Methods: Patients with HIV RNA levels >5000 copies/mL
and no resistance to EFV, TDF or FTC were eligible for a blinded randomized
study of RAL (400 mg twice daily) vs EFV (600 mg every hour of sleep), each
with TDF/FTC. Stratification was by screening RNA (≤/> 50,000 copies/mL)
and hepatitis status. Results for the primary and secondary endpoints (percentage
of patients achieving RNA <50 copies/mL and <400 copies/mL at week 48,
and change from baseline in CD4 cell count at week 48) were summarized within
several prespecified subgroups in order to further characterize the effect of
RAL. Summary statistics were provided by treatment group within each subgroup
using the observed failure approach.
Results: Of 563 treated patients, 19% were female
and 58% were non-white; region of residence was Latin America (35%), North
America (31%) and EU/Australia (23%); median age was 37 years; 53% had vRNA >100,000
copies/mL, 48% had CD4 counts <200 cells/mm3 at entry, and 19%
were infected with non-subtype B HIV. RAL and EFV had virologic efficacy that
was generally consistent across baseline demographic factors. The table
summarizes the proportion of patients with vRNA <50 copies/mL at week 48 by
selected baseline factors.
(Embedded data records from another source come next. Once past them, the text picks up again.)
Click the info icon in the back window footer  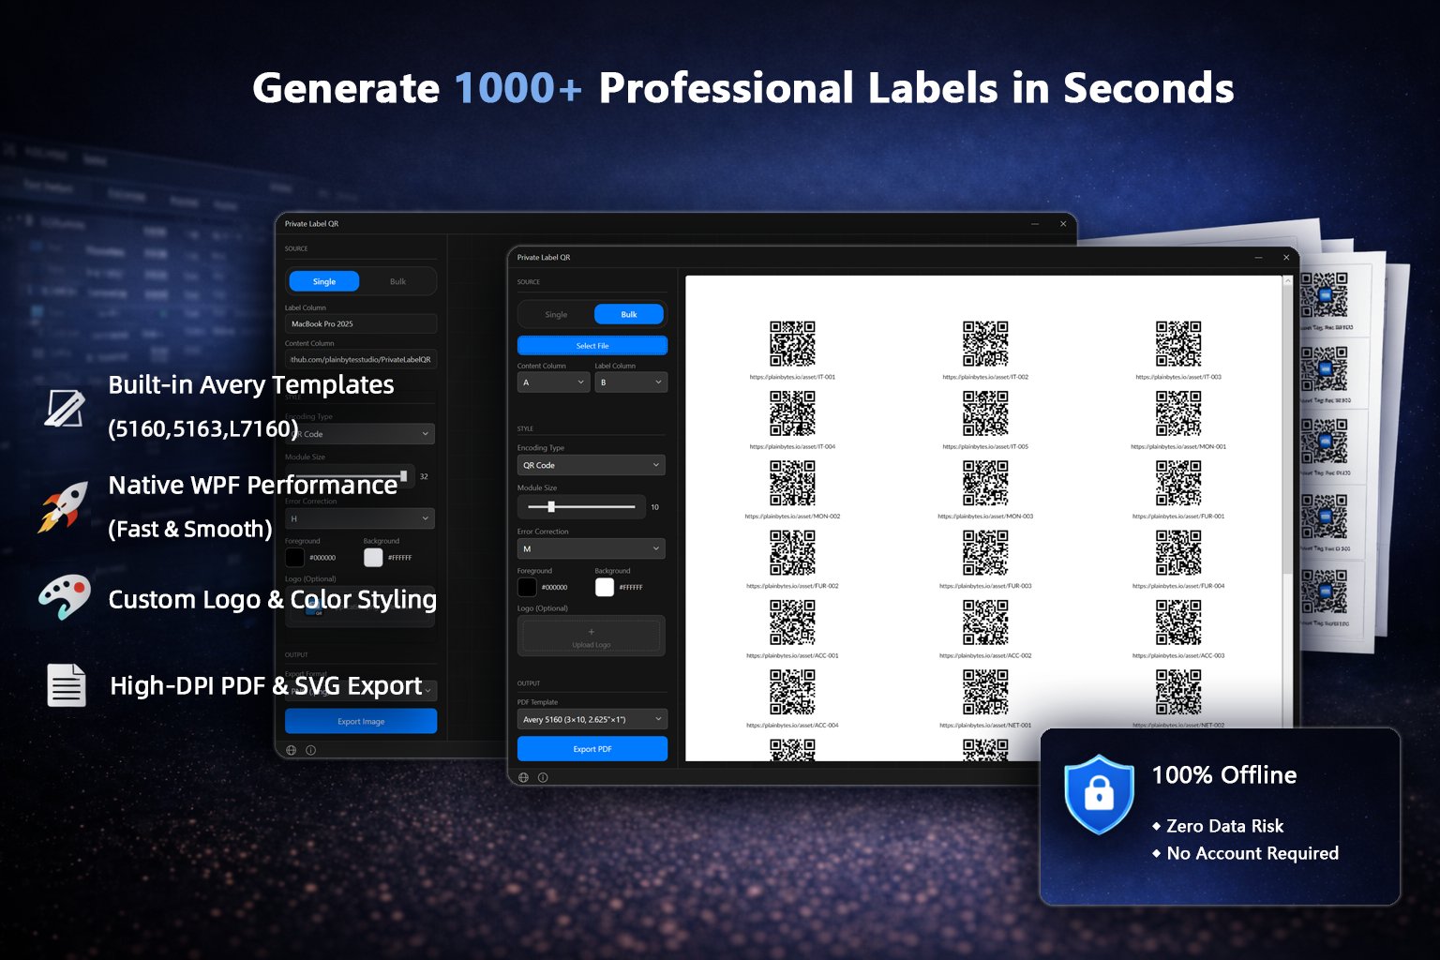(x=310, y=750)
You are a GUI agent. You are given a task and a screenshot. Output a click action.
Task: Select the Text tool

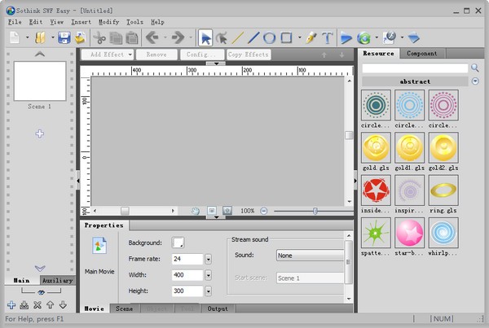pyautogui.click(x=328, y=37)
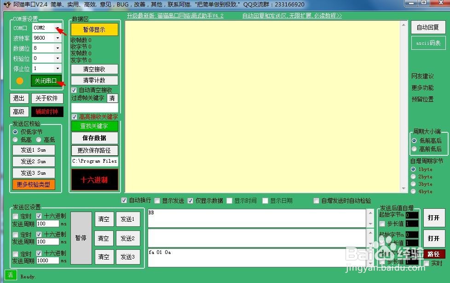
Task: Open the ascii码表 ASCII code table
Action: [428, 43]
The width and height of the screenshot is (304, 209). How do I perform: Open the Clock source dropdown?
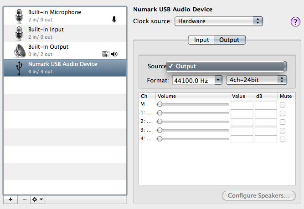click(219, 21)
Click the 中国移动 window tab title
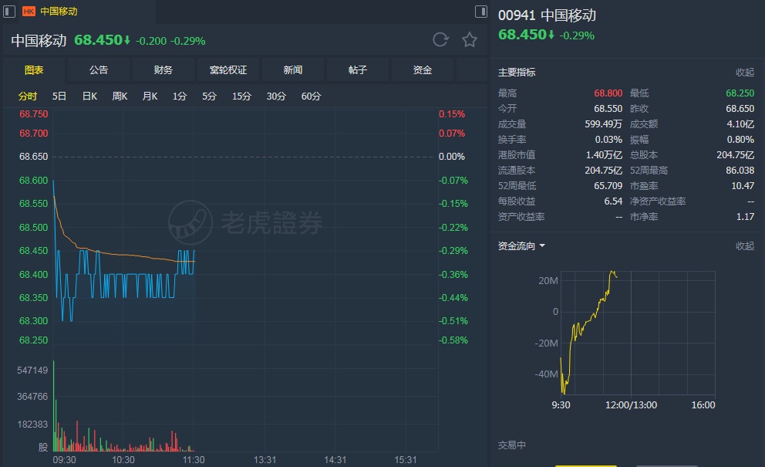 pos(59,12)

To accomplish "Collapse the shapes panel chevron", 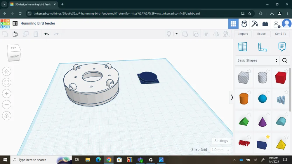I will tap(232, 97).
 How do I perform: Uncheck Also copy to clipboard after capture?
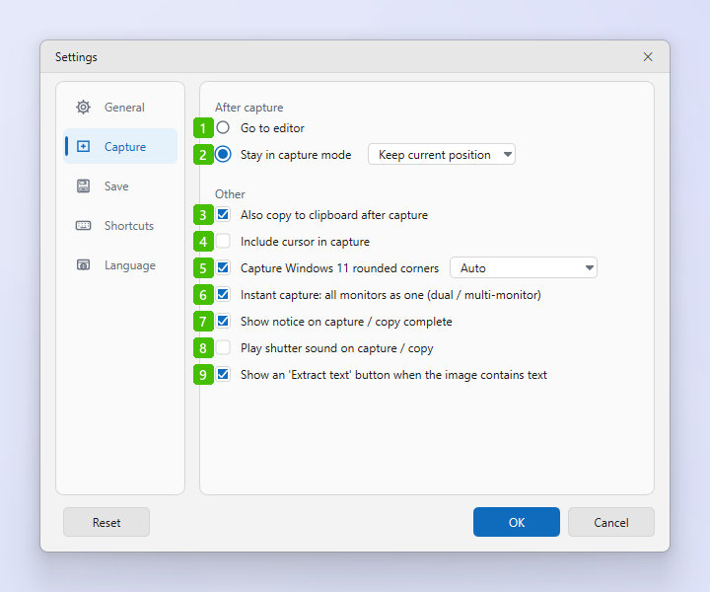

RAL demonstrated greater CD4 cell increases than EFV
at week 48 that was consistent across baseline demographic factors. RAL was in
general well tolerated.

Conclusions: RAL demonstrated consistent virologic
and immunologic efficacy across demographic and all baseline prognostic factors
including baseline plasma vRNA >100,000 copies/mL, baseline CD4 ≤50
cells/mm3, gender/racial groups, and viral subtypes.